Member of Parliament for West Looe
- In office 28 August 1802 – 23 January 1805 Serving with Thomas Smith Quintin Dick
- Preceded by: Sitwell Sitwell
- Succeeded by: Ralph Daniell
- In office 13 December 1806 – 29 September 1812 Serving with Ralph Daniell
- Preceded by: Quintin Dick
- Succeeded by: Joseph Sydney Yorke

Personal details
- Born: 9 November 1772
- Died: 14 November 1830 (aged 58)
- Spouse: Mary ​(m. 1795)​
- Parent: John Buller (father);
- Education: Westminster School, Inner Temple
- Occupation: Lawyer and politician

= James Buller (1772–1830) =

British Member of Parliament

James Buller (9 November 1772 – 14 November 1830) was a British politician and Member of Parliament for West Looe between 1802 and 1805 and a further term between 1806 and 1812.

== Early life ==
Buller was educated at Westminster School and the Inner Temple, being called to the bar in 1795. He married his wife Mary on 23 June 1795. Buller served as a Commissioner of Bankruptcy between c. 1797 until 1807.

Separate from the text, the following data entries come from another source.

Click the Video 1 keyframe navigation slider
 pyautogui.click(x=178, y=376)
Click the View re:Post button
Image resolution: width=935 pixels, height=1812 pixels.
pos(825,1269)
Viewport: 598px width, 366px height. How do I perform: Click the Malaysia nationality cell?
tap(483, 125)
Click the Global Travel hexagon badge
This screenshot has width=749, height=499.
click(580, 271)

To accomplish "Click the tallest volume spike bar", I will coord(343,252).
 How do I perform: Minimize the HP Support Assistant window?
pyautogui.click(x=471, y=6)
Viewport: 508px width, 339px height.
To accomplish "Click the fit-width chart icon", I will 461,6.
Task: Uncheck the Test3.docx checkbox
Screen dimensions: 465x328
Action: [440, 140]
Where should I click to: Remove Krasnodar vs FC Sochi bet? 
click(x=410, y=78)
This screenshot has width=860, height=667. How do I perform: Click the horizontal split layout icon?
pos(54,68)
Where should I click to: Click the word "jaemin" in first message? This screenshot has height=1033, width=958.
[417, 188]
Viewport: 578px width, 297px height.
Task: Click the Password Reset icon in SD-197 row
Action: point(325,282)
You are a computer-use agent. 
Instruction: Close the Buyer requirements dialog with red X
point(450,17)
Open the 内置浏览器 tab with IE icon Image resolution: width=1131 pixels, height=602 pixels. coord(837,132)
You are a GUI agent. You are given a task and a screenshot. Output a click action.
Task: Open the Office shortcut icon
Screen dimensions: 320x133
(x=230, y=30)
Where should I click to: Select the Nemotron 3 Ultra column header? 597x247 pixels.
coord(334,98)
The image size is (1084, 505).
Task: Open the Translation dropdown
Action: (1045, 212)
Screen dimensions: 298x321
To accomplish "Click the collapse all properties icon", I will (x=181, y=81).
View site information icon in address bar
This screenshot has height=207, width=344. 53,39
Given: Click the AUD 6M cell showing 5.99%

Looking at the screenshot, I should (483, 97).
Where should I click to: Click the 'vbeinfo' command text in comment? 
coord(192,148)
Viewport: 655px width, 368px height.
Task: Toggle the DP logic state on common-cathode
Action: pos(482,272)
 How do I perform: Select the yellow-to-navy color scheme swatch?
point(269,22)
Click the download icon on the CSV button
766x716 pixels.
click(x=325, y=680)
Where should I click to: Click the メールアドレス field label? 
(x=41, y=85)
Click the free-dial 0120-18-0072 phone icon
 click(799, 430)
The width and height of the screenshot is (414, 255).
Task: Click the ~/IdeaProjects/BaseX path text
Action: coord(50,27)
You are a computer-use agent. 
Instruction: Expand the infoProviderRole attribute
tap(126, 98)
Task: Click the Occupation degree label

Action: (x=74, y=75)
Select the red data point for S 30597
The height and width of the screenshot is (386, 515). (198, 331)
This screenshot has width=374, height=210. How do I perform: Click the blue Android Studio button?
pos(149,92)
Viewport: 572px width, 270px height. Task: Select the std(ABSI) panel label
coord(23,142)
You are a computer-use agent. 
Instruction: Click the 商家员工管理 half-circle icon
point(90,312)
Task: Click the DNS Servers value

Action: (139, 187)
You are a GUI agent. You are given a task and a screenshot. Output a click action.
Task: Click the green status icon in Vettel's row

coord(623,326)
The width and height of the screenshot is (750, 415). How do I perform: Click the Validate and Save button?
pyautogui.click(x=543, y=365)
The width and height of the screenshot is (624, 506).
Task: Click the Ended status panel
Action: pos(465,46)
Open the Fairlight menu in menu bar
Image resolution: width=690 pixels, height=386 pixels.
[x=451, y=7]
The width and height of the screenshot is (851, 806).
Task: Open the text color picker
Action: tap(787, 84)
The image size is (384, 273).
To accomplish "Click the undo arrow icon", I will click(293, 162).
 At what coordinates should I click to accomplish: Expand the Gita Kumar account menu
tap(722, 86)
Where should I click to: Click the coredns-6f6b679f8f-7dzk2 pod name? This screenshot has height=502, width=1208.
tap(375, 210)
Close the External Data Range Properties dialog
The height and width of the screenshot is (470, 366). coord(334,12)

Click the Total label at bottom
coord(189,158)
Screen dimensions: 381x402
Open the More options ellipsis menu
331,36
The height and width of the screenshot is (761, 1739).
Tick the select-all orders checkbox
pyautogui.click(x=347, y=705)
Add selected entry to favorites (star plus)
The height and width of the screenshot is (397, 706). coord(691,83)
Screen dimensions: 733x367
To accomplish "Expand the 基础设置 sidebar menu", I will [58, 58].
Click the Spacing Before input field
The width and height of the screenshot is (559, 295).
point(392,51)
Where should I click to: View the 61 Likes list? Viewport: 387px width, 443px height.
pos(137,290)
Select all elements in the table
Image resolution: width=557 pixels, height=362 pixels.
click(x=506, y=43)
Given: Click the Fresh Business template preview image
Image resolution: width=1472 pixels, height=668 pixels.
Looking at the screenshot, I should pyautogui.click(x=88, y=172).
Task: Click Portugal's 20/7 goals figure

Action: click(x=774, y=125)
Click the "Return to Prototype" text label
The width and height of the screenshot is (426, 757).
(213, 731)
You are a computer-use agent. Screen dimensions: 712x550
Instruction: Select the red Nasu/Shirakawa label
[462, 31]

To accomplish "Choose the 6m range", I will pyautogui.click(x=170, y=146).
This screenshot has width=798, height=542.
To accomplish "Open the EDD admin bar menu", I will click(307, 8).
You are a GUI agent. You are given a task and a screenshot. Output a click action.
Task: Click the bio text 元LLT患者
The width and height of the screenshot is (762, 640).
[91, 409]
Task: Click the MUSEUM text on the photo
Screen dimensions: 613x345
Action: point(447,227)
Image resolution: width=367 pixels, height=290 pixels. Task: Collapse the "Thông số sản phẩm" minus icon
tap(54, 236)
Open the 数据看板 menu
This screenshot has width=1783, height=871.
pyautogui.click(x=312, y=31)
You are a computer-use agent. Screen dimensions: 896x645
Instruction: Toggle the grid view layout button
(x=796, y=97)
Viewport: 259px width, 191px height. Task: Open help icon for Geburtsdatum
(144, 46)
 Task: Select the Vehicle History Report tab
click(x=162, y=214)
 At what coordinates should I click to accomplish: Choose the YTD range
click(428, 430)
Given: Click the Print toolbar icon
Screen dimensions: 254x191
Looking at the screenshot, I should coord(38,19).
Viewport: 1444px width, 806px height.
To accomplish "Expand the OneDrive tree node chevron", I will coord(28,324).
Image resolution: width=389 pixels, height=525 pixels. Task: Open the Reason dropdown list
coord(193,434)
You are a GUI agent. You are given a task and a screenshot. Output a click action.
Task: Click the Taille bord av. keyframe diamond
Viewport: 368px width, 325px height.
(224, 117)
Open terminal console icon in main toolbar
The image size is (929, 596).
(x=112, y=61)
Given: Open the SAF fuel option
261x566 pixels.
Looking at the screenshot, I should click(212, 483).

== Parliamentary career ==

Buller was elected as the MP for West Looe at the 1802 general election, standing down in 1805 to allow Ralph Daniell to take a seat. In 1806, he re-stood for the seat taking over from Quintin Dick.

Following his leaving Parliament, Buller served as the Clerk in Ordinary to the Privy Council from January 1812 until his death in 1830.

== Personal life ==
James Buller was the third son of John Buller, coming from the Buller family with long ties to Parliament.